Exercise -
Once the line with "You are a computer-use" is found in the entries below, repeat it and each following line exactly, up to and including the line with "definition radio button". Add no other lines.

Dataset content -
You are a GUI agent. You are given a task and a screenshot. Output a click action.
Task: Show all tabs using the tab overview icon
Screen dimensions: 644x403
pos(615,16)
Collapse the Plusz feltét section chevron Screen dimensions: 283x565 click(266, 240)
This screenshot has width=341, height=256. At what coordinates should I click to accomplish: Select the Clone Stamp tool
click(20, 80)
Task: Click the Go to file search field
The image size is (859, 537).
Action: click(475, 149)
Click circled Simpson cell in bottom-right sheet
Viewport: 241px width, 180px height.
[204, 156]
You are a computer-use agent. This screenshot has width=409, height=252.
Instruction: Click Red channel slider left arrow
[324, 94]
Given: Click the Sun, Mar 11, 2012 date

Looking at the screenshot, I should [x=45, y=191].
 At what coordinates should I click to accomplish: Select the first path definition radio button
...
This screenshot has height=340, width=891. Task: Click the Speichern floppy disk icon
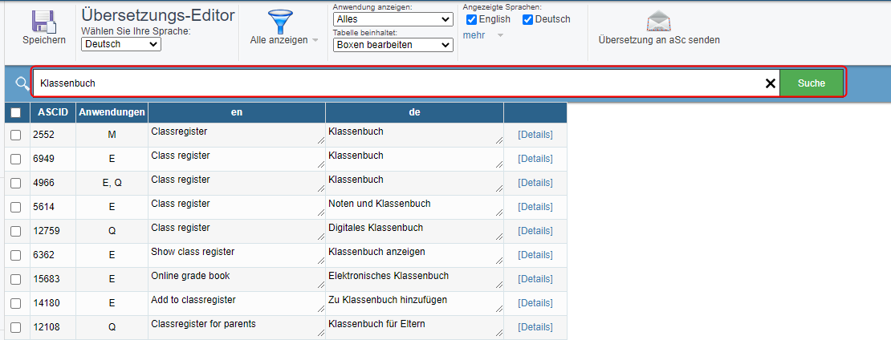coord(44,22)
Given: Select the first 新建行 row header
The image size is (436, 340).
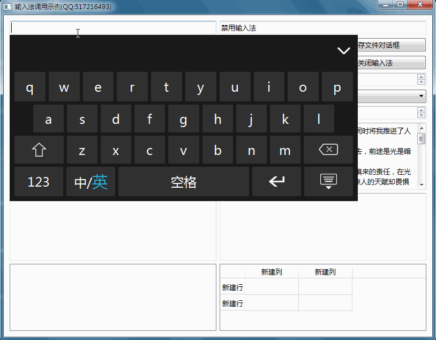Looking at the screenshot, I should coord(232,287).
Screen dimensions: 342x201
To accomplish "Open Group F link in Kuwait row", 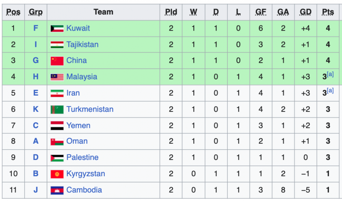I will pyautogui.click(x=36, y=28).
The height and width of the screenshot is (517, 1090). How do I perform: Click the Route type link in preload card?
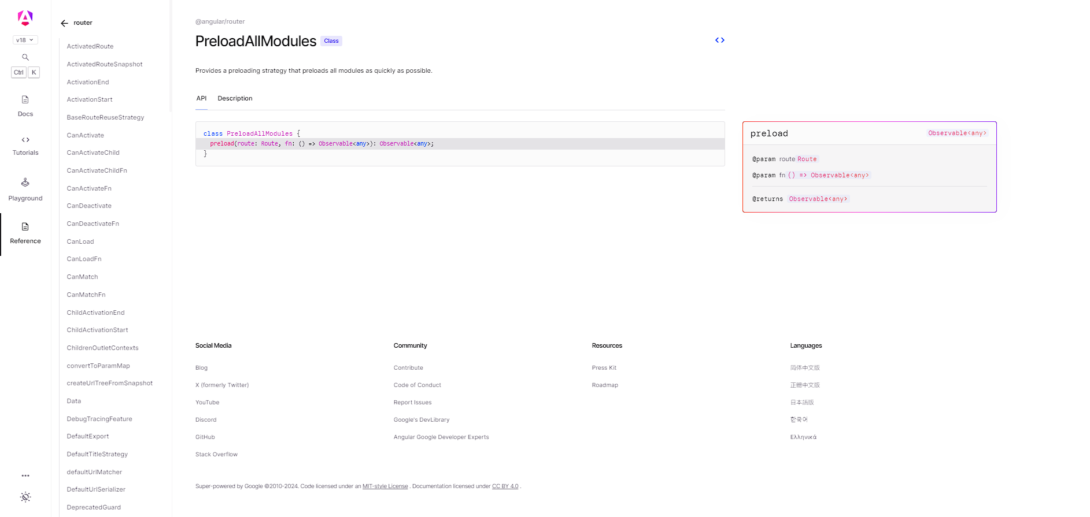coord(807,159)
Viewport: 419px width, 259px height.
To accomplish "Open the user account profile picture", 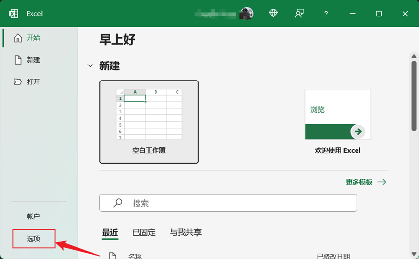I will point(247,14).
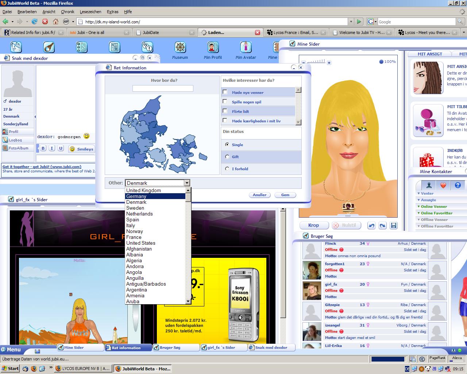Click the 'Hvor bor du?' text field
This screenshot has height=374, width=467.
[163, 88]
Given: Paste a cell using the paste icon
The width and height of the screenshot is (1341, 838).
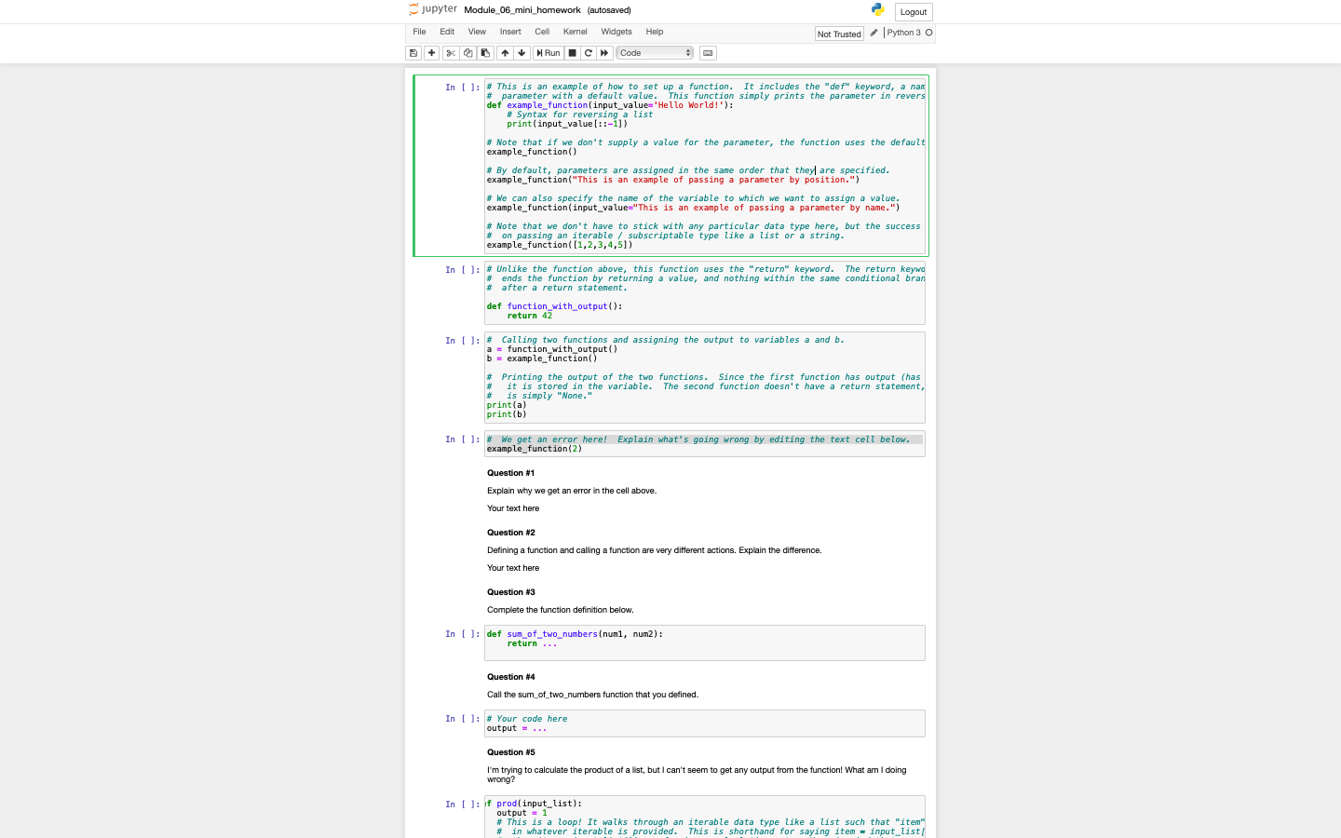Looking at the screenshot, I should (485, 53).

Completed exercise -
You are a computer-use agent. This screenshot has width=409, height=252.
Instruction: Click Red channel slider left arrow
[324, 94]
Given: Click the Sun, Mar 11, 2012 date

Looking at the screenshot, I should [x=45, y=191].
 At what coordinates should I click to accomplish: Select the first path definition radio button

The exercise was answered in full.